▸ EXTRACTED MATERIAL

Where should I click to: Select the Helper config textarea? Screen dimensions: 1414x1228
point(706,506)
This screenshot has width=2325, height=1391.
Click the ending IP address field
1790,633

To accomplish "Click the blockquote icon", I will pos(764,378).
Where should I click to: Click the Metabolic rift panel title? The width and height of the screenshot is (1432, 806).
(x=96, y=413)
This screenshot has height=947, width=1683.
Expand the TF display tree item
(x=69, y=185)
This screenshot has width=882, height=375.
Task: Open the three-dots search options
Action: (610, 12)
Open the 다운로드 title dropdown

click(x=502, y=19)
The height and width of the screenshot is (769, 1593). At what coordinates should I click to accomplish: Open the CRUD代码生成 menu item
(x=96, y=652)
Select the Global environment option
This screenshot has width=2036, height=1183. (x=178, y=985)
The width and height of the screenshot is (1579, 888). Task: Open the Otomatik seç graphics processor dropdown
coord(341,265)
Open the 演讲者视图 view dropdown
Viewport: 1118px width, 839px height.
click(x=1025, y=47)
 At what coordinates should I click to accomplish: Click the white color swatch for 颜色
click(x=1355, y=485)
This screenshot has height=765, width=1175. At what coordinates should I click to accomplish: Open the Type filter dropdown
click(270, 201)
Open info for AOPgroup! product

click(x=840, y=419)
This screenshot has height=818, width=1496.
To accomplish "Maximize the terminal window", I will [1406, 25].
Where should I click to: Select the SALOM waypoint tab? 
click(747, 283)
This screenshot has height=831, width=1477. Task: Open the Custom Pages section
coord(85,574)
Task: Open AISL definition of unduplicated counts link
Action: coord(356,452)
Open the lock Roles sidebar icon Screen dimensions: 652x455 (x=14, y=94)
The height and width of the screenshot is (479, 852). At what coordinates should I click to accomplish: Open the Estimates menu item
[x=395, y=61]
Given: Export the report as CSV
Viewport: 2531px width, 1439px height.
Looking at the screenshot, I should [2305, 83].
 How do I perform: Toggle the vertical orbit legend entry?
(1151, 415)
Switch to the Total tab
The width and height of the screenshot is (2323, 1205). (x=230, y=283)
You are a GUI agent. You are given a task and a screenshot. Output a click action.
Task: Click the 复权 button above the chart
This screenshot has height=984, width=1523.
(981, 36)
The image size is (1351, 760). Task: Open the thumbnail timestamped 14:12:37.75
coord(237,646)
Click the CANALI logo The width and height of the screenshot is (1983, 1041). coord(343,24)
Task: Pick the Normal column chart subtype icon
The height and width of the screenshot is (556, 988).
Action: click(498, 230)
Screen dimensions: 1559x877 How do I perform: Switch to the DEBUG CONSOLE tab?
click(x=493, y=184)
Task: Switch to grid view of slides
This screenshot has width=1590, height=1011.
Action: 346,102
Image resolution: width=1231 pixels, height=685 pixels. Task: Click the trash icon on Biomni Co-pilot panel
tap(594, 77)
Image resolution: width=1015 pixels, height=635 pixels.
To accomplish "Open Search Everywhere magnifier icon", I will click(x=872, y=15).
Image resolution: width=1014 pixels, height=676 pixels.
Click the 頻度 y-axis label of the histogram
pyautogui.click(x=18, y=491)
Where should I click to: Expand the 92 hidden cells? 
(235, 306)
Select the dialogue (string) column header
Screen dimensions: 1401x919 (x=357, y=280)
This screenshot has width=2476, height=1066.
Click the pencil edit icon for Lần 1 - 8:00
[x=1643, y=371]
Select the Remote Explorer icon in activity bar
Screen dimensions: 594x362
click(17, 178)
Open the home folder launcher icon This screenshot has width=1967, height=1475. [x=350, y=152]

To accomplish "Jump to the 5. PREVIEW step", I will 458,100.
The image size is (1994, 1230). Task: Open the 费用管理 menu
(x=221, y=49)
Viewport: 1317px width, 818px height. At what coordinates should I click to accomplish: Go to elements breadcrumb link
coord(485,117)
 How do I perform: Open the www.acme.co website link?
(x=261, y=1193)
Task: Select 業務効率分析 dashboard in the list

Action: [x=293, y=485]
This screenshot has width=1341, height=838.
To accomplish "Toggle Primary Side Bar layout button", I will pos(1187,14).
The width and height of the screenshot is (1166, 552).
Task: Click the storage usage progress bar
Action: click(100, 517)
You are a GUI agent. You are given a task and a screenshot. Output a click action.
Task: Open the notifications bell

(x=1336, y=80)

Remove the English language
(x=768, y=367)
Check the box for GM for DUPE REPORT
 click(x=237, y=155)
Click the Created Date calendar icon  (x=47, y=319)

▸ WHAT IS BEING ASKED
Produce a precise copy of all the material above.

▸ OUTPUT
Where should I click to: Select the Helper config textarea? Screen dimensions: 1414x1228
point(706,506)
This screenshot has width=2325, height=1391.
Click the ending IP address field
1790,633

To accomplish "Click the blockquote icon", I will pos(764,378).
Where should I click to: Click the Metabolic rift panel title? The width and height of the screenshot is (1432, 806).
(x=96, y=413)
This screenshot has height=947, width=1683.
Expand the TF display tree item
(x=69, y=185)
This screenshot has width=882, height=375.
Task: Open the three-dots search options
Action: (610, 12)
Open the 다운로드 title dropdown

click(x=502, y=19)
The height and width of the screenshot is (769, 1593). At what coordinates should I click to accomplish: Open the CRUD代码生成 menu item
(x=96, y=652)
Select the Global environment option
This screenshot has width=2036, height=1183. (x=178, y=985)
The width and height of the screenshot is (1579, 888). Task: Open the Otomatik seç graphics processor dropdown
coord(341,265)
Open the 演讲者视图 view dropdown
Viewport: 1118px width, 839px height.
click(x=1025, y=47)
 At what coordinates should I click to accomplish: Click the white color swatch for 颜色
click(x=1355, y=485)
This screenshot has height=765, width=1175. At what coordinates should I click to accomplish: Open the Type filter dropdown
click(270, 201)
Open info for AOPgroup! product

click(x=840, y=419)
This screenshot has height=818, width=1496.
To accomplish "Maximize the terminal window", I will [1406, 25].
Where should I click to: Select the SALOM waypoint tab? 
click(747, 283)
This screenshot has height=831, width=1477. Task: Open the Custom Pages section
coord(85,574)
Task: Open AISL definition of unduplicated counts link
Action: coord(356,452)
Open the lock Roles sidebar icon Screen dimensions: 652x455 (x=14, y=94)
The height and width of the screenshot is (479, 852). At what coordinates should I click to accomplish: Open the Estimates menu item
[x=395, y=61]
Given: Export the report as CSV
Viewport: 2531px width, 1439px height.
Looking at the screenshot, I should [2305, 83].
 How do I perform: Toggle the vertical orbit legend entry?
(1151, 415)
Switch to the Total tab
The width and height of the screenshot is (2323, 1205). (x=230, y=283)
You are a GUI agent. You are given a task and a screenshot. Output a click action.
Task: Click the 复权 button above the chart
This screenshot has height=984, width=1523.
(981, 36)
The image size is (1351, 760). Task: Open the thumbnail timestamped 14:12:37.75
coord(237,646)
Click the CANALI logo The width and height of the screenshot is (1983, 1041). coord(343,24)
Task: Pick the Normal column chart subtype icon
The height and width of the screenshot is (556, 988).
Action: click(498, 230)
Screen dimensions: 1559x877 How do I perform: Switch to the DEBUG CONSOLE tab?
click(x=493, y=184)
Task: Switch to grid view of slides
This screenshot has width=1590, height=1011.
Action: 346,102
Image resolution: width=1231 pixels, height=685 pixels. Task: Click the trash icon on Biomni Co-pilot panel
tap(594, 77)
Image resolution: width=1015 pixels, height=635 pixels.
To accomplish "Open Search Everywhere magnifier icon", I will click(x=872, y=15).
Image resolution: width=1014 pixels, height=676 pixels.
Click the 頻度 y-axis label of the histogram
pyautogui.click(x=18, y=491)
Where should I click to: Expand the 92 hidden cells? 
(235, 306)
Select the dialogue (string) column header
Screen dimensions: 1401x919 (x=357, y=280)
This screenshot has width=2476, height=1066.
Click the pencil edit icon for Lần 1 - 8:00
[x=1643, y=371]
Select the Remote Explorer icon in activity bar
Screen dimensions: 594x362
click(17, 178)
Open the home folder launcher icon This screenshot has width=1967, height=1475. [x=350, y=152]

To accomplish "Jump to the 5. PREVIEW step", I will 458,100.
The image size is (1994, 1230). Task: Open the 费用管理 menu
(x=221, y=49)
Viewport: 1317px width, 818px height. At what coordinates should I click to accomplish: Go to elements breadcrumb link
coord(485,117)
 How do I perform: Open the www.acme.co website link?
(x=261, y=1193)
Task: Select 業務効率分析 dashboard in the list

Action: [x=293, y=485]
This screenshot has width=1341, height=838.
To accomplish "Toggle Primary Side Bar layout button", I will pos(1187,14).
The width and height of the screenshot is (1166, 552).
Task: Click the storage usage progress bar
Action: click(100, 517)
You are a GUI agent. You are given a task and a screenshot. Output a click action.
Task: Open the notifications bell

(x=1336, y=80)

Remove the English language
(x=768, y=367)
Check the box for GM for DUPE REPORT
 click(x=237, y=155)
Click the Created Date calendar icon  (x=47, y=319)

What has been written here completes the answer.